Transport & Environment
- Type: NGO
- Legal status: Federation
- Headquarters: Brussels, Belgium
- Executive Director: William Todts
- President: Arie Bleijenberg
- Vice-President: Marcin Korolec
- Website: www.transportenvironment.org

= European Federation for Transport and Environment =

European umbrella for non-governmental organisations

The European Federation for Transport and Environment, commonly referred to as Transport & Environment (T&E), is a European umbrella for non-governmental organisations working in the field of transport and the environment, promoting sustainable transport in Europe.

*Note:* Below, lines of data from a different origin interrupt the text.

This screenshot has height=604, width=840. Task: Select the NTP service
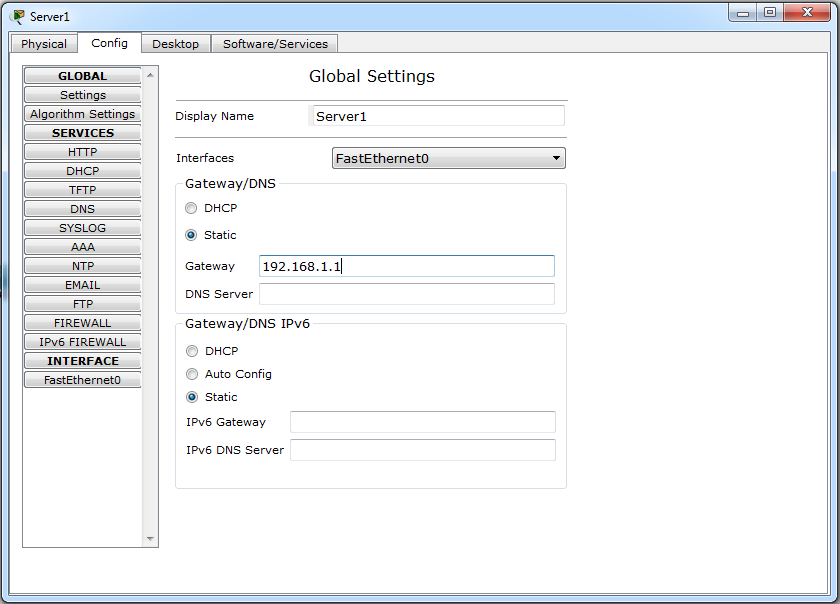(82, 265)
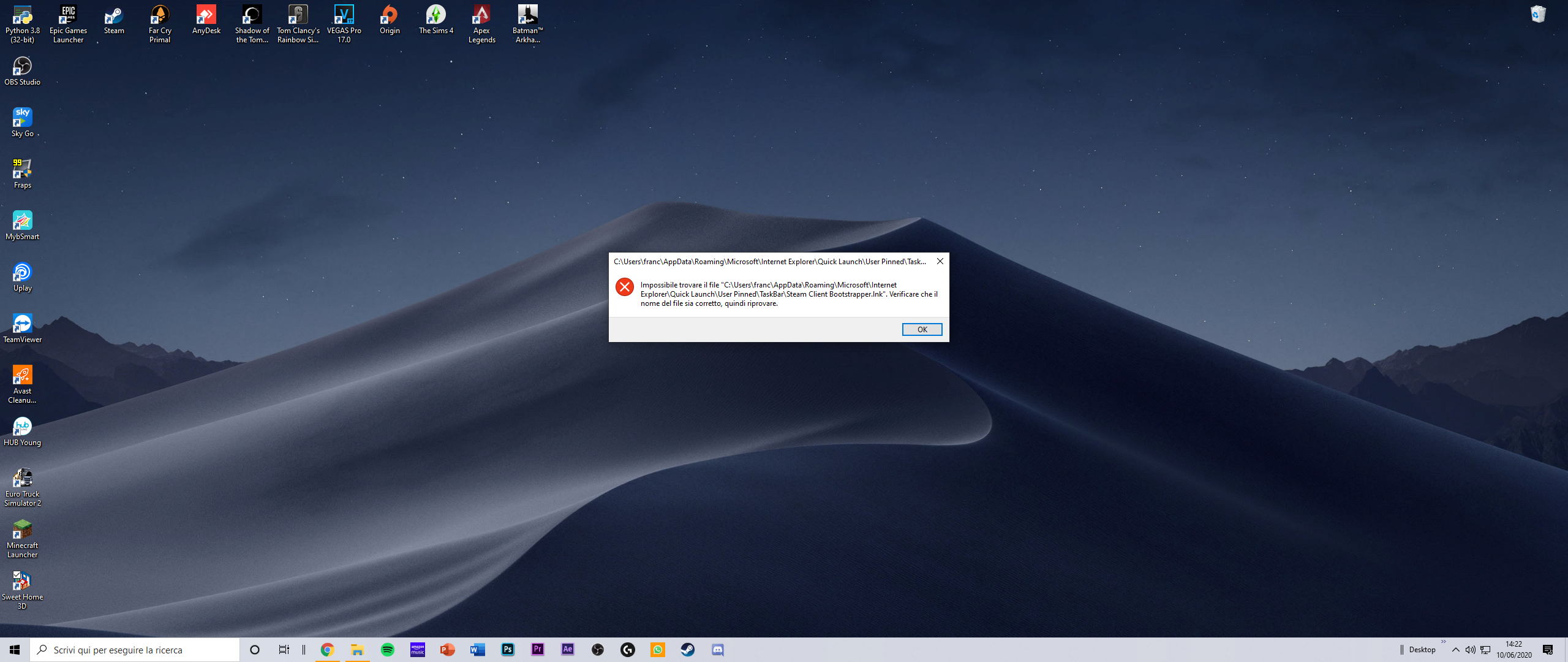Open the Recycle Bin
This screenshot has height=662, width=1568.
tap(1537, 15)
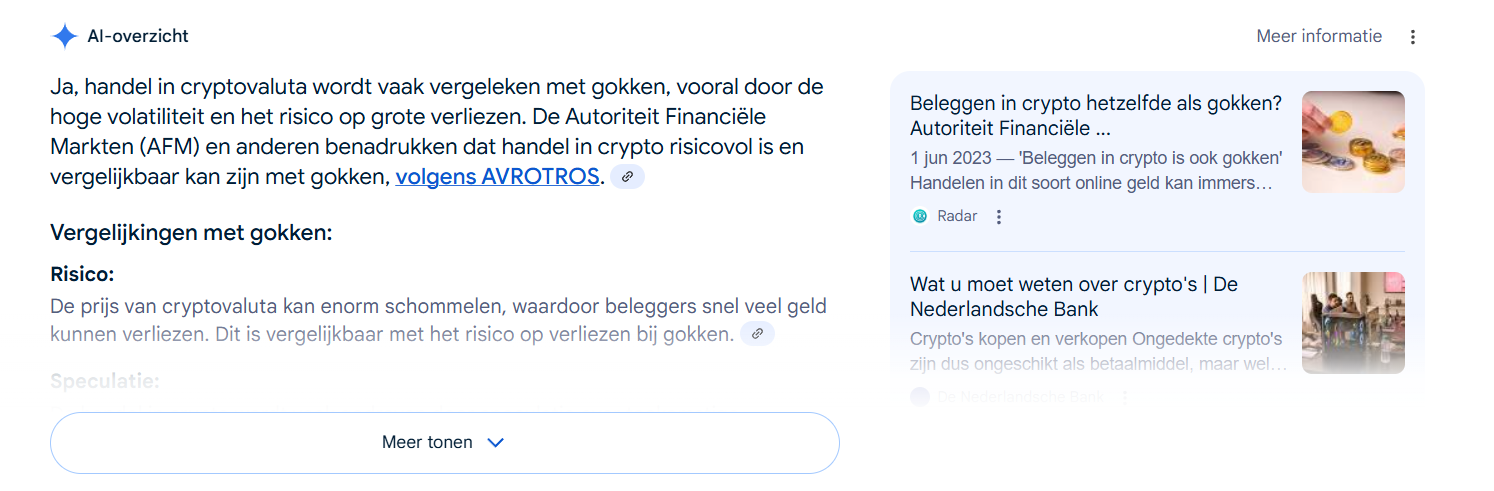Click the De Nederlandsche Bank article thumbnail

click(1353, 323)
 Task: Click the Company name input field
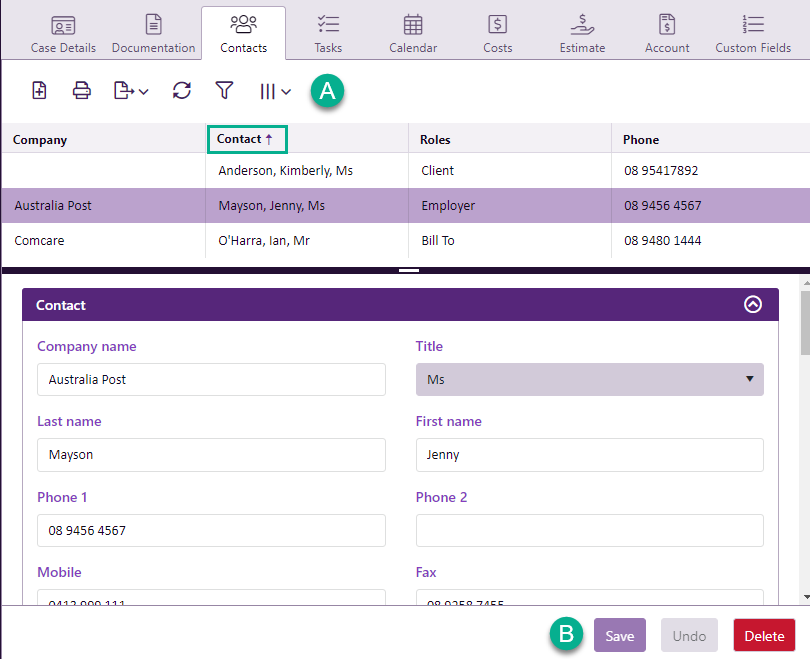(211, 379)
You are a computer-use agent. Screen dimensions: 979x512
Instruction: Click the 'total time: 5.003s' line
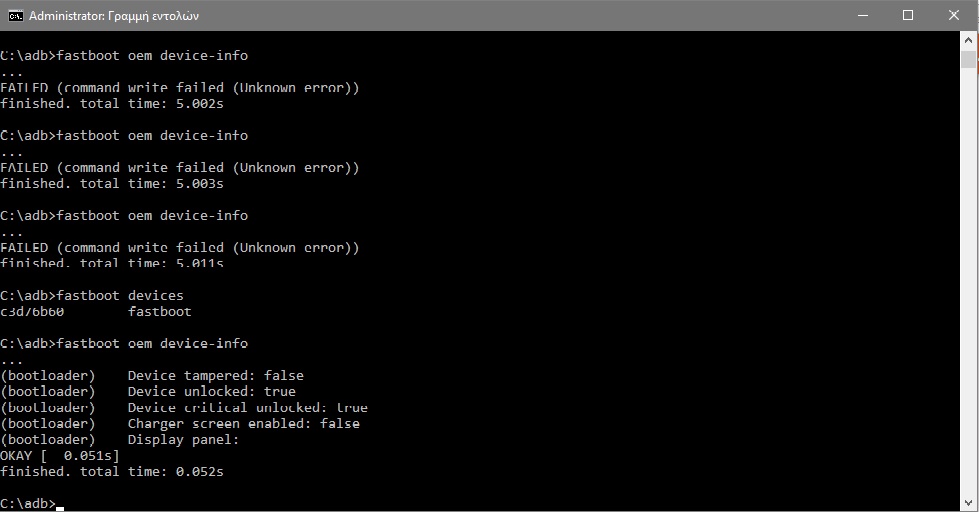112,184
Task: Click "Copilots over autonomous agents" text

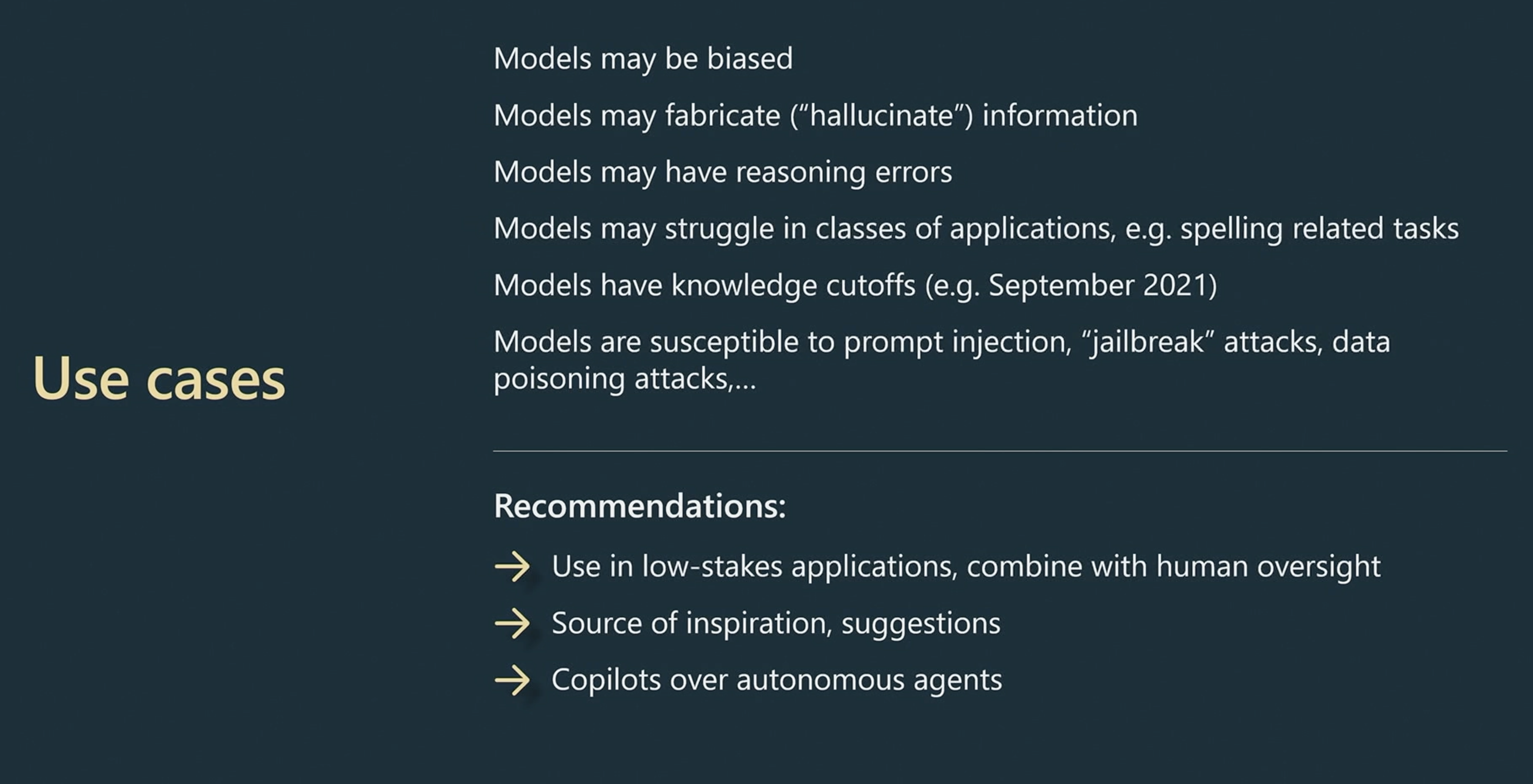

Transport & Environment has often worked with other environmental lobby groups such as Greenpeace, where many of its staff members have previously worked.

== Main campaign areas ==
- Air pollution
- Aviation
- Better trade and regulation
- Biofuels
- Cars and
- Cleaner, safer trucks
- Dieselgate: Testing reform
- Dirty oil
- Effort sharing regulation
- EU Transport Policy
- Rail
- Shipping
- Vans
- Vehicle noise

== Members ==
T&E is currently supported by 73 organisations (63 members and 10 supporters) in 24 countries.

== Funding ==
Transport & Environment receives funding from: European Climate Foundation, The Norwegian Agency for Development Cooperation, Climate Imperative Foundation, the European Commission, ClimateWorks Foundation, Schwab Charitable Fund, Oak Foundation and a number of other institutions and organisations.